17 secondes

Petite noisette dominicale avec un ami au café ce matin et son portable sonne. Il ne répond pas, merci d’être poli et de ne pas interrompre ma diatribe. Mais il laisse sonner, ce qui m’agace et me fait sourire en même temps parce que la sonnerie choisie n’est pas à mon goût. Je ne peux pas critiquer puisque je suis aussi coupable que lui et bien d’autres d’avoir mis comme sonnerie une musique personnalisée.

Je suis souvent embêtée par les sonneries de téléphone, non pas parce qu’elles se font souvent entendre au moment le plus inopportun mais aussi parce qu’elles sont rarement de qualité. Pourquoi mettre une chanson que l’on entend déjà partout quand c’est l’occasion de choisir quelque chose de plus rare, de moins connu ou de vraiment spécial? Pourquoi mettre un tchi-ka boum boum tchi ka hum boum boum tchi ka hum – j’essaie de retranscrire un son R&B – vous aviez deviné?

J’ai eu pendant longtemps See Line Woman version Nina Simone – 17 magnifiques secondes instrumentales avant le premier « yeah » qui marquait la fin de la sonnerie. Timing impeccable! J’étais bêtement fière de ma sonnerie. Il faut dire que je réponds rarement, si ce n’est jamais, au téléphone et cette intro musicale amenait en rythme et sans faute l’appel sur ma messagerie.

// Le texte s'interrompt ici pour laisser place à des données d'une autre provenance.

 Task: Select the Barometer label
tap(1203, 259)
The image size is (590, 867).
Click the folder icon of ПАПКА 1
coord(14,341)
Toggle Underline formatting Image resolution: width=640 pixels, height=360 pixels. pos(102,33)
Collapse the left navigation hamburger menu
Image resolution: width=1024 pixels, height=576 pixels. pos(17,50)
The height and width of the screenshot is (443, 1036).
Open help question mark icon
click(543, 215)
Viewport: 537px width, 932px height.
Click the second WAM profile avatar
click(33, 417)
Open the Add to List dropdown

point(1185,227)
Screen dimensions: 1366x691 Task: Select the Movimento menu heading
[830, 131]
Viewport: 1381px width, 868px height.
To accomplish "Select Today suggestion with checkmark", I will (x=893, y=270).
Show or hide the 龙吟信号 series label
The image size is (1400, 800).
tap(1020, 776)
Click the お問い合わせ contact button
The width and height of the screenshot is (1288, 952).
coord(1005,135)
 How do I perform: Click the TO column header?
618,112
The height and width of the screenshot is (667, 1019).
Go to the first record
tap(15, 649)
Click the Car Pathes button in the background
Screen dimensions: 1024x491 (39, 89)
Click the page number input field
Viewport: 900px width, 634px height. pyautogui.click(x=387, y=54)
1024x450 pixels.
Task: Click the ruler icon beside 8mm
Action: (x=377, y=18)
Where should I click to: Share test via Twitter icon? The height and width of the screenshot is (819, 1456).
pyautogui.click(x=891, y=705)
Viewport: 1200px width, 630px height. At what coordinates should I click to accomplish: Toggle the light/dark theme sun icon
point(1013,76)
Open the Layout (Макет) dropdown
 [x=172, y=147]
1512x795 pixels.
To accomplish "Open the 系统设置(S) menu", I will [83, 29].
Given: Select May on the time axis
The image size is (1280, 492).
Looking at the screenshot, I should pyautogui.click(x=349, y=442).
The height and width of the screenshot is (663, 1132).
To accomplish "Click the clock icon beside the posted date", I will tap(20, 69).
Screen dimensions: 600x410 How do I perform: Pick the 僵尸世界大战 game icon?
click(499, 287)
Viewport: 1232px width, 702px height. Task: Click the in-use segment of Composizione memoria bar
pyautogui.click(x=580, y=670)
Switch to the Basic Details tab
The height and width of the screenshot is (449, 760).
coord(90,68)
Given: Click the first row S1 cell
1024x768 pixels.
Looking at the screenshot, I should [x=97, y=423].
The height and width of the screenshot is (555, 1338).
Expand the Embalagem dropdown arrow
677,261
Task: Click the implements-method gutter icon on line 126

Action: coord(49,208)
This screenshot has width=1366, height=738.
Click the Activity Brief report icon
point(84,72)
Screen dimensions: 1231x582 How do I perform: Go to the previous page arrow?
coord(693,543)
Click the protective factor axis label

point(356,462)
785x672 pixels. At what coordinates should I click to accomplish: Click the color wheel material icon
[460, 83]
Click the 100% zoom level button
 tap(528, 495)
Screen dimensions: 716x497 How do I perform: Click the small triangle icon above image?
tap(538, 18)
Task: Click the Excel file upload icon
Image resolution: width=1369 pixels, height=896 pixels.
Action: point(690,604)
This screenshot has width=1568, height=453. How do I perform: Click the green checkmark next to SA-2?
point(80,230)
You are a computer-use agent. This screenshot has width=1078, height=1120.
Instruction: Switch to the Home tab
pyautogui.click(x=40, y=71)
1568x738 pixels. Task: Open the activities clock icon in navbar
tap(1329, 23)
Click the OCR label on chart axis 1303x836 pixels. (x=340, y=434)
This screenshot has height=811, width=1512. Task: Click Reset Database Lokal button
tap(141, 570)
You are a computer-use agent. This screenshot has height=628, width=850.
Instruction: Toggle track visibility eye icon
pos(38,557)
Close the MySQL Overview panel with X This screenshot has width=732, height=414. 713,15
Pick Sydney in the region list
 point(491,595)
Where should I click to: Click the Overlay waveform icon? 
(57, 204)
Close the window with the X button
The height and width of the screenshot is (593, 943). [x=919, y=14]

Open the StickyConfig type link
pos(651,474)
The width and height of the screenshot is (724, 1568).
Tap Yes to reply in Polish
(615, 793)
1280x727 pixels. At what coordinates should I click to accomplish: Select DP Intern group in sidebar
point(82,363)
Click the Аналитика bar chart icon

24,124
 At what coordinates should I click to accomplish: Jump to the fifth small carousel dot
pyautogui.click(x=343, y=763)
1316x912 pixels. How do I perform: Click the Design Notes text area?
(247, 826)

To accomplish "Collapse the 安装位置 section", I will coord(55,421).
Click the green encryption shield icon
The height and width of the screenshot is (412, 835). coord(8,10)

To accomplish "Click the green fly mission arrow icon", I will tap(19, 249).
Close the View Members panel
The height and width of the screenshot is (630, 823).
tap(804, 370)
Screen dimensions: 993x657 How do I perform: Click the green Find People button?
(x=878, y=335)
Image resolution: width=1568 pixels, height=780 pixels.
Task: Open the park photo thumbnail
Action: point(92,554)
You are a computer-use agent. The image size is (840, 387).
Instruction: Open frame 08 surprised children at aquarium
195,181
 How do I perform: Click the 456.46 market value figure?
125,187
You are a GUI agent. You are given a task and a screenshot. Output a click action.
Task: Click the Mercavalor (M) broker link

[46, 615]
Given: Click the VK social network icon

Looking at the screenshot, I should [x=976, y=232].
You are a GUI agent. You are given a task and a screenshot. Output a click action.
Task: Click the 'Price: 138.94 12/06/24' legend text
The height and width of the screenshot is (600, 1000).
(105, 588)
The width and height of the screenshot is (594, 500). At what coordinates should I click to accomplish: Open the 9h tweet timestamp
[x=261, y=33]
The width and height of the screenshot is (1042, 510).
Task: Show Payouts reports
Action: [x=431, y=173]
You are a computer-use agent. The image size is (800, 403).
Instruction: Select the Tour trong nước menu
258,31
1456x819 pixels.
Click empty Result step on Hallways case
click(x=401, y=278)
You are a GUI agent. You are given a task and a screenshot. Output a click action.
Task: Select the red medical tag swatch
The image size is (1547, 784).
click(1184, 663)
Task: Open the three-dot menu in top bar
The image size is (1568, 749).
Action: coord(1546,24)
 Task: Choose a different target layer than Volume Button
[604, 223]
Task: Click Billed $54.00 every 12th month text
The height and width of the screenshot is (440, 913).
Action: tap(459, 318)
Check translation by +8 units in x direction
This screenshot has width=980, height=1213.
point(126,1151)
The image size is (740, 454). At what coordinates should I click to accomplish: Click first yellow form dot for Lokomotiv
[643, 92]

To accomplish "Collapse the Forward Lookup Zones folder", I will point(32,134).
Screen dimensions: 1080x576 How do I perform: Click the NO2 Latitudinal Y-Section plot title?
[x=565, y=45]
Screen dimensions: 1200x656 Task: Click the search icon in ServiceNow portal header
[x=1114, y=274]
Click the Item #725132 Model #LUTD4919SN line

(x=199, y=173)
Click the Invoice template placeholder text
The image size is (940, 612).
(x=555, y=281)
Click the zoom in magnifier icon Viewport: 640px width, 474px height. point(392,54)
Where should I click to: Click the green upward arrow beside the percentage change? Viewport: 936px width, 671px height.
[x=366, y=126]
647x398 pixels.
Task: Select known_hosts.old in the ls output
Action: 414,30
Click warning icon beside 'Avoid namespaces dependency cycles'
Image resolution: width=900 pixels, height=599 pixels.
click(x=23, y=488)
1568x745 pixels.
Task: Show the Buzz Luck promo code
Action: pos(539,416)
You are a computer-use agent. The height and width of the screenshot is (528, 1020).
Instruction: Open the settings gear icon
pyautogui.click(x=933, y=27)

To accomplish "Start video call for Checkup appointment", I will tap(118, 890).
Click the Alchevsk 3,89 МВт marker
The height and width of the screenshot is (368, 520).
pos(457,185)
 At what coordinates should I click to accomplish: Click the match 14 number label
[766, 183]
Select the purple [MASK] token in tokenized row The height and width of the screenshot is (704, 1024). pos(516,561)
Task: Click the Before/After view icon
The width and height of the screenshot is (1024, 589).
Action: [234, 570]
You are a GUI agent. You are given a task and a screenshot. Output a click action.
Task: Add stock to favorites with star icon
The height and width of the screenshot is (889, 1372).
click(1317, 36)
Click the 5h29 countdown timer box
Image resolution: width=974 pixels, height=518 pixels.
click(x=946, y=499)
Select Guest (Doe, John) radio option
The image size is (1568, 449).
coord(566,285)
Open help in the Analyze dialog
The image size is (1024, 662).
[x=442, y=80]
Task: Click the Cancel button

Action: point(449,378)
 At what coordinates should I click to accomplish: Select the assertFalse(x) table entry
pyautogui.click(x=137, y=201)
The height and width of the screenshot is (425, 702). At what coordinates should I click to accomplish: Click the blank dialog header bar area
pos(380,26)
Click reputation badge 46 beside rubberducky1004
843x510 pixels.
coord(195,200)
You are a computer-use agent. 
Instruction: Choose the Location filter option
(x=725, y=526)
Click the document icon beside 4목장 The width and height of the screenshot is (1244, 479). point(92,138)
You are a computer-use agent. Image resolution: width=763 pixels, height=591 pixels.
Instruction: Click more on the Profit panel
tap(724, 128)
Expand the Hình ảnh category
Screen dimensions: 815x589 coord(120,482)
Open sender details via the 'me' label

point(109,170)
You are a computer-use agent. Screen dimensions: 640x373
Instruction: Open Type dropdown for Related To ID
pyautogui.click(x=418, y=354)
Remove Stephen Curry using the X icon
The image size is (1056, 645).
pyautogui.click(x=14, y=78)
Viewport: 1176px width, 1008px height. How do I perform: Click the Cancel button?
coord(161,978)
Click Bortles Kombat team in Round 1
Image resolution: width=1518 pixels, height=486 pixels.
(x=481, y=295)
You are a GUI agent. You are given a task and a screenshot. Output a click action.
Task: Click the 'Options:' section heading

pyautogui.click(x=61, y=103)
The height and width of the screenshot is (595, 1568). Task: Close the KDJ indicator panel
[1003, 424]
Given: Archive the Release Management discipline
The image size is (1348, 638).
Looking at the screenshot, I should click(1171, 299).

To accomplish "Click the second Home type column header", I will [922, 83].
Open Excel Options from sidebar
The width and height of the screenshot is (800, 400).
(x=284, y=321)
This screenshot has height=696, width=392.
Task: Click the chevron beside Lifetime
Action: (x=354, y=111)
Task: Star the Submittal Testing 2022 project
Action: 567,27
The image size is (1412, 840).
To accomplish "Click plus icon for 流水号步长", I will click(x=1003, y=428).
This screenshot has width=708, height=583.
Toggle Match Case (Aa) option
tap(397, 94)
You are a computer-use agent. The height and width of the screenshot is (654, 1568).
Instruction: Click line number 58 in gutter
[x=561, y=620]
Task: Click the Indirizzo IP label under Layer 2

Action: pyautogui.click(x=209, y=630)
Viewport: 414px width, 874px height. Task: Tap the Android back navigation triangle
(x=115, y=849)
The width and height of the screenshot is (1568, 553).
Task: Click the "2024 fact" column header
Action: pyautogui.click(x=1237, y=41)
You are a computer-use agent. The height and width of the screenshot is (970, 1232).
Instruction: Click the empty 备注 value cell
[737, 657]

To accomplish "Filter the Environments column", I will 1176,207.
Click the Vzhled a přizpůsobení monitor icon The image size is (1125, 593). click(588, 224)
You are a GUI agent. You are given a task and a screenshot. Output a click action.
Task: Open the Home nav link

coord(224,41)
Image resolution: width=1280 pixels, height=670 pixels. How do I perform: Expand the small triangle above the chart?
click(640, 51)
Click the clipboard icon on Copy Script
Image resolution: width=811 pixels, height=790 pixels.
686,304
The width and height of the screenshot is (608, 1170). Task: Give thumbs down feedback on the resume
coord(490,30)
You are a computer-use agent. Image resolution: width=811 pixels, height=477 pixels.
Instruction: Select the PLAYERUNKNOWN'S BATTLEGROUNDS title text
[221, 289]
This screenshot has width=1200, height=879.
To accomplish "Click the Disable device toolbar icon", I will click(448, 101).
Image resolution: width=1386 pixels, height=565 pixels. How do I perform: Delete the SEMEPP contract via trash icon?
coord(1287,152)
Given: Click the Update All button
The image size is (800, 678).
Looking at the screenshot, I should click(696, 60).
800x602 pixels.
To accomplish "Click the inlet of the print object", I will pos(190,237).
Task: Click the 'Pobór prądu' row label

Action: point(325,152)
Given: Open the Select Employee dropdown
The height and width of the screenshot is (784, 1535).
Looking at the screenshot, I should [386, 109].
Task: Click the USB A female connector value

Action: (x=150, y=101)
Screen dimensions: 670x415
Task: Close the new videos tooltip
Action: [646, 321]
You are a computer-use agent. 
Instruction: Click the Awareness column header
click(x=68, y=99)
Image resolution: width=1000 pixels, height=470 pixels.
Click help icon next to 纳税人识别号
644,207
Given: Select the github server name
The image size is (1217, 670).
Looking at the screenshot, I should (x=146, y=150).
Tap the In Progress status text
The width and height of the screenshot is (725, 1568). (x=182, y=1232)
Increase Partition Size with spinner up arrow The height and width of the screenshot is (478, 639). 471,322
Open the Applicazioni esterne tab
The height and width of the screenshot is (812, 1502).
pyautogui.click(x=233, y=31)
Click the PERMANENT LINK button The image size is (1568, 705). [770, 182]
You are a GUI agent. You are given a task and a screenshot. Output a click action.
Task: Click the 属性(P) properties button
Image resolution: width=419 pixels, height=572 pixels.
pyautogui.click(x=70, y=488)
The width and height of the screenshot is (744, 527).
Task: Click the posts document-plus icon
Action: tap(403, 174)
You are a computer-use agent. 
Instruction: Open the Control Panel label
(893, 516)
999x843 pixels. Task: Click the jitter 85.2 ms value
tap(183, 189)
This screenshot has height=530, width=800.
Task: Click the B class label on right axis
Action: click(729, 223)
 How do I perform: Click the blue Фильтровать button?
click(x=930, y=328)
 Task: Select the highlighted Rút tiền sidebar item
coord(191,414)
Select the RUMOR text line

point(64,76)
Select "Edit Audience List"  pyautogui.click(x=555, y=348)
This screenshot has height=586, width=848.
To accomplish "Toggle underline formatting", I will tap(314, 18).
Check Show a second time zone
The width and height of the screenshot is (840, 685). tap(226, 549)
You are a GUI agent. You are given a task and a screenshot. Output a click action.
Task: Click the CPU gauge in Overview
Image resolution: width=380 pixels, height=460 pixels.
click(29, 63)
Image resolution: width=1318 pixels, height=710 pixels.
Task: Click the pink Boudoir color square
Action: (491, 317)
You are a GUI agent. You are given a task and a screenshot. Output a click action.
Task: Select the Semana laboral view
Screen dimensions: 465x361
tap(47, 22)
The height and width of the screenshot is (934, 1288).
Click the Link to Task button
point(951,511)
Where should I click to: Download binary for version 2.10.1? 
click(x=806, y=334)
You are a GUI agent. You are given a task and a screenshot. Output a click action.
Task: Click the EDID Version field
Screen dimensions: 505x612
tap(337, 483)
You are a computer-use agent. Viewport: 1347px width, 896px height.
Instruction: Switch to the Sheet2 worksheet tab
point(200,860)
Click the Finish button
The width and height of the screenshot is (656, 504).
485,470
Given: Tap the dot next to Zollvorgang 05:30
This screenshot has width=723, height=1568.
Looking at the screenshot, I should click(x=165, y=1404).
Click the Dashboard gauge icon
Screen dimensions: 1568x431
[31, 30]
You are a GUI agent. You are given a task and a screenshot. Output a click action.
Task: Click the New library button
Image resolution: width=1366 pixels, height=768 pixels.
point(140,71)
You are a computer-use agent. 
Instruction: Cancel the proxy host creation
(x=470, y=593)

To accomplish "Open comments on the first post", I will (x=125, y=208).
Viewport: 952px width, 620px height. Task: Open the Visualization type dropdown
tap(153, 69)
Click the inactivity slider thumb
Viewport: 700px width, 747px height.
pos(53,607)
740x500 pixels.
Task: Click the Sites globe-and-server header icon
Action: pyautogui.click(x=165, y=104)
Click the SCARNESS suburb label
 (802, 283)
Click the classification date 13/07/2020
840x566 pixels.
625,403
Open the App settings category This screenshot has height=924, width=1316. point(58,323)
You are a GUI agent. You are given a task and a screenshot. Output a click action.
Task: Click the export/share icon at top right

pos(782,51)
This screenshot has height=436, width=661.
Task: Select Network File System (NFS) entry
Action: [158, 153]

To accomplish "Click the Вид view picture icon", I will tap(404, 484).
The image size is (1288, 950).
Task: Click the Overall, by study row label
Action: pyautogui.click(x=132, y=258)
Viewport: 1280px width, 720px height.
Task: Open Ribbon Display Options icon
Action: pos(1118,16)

J’ai maintenant une chanson des Mumford and Sons parce que je suis dans ma continuelle phase obsessionnelle de trompette, banjo et ukulélé. Aussi, une « chanson d’amour »  pleine d’amertume et de résignation sur un rythme joyeux et léger et qui utilise le mot « pestilence » est une chanson qui ne peut que me plaire. Ce qui me pousse un peu plus à répondre aux appels, moi qui abhore le téléphone.

Et vous, sonnerie personnalisée ou pas? Si oui, quelle chanson?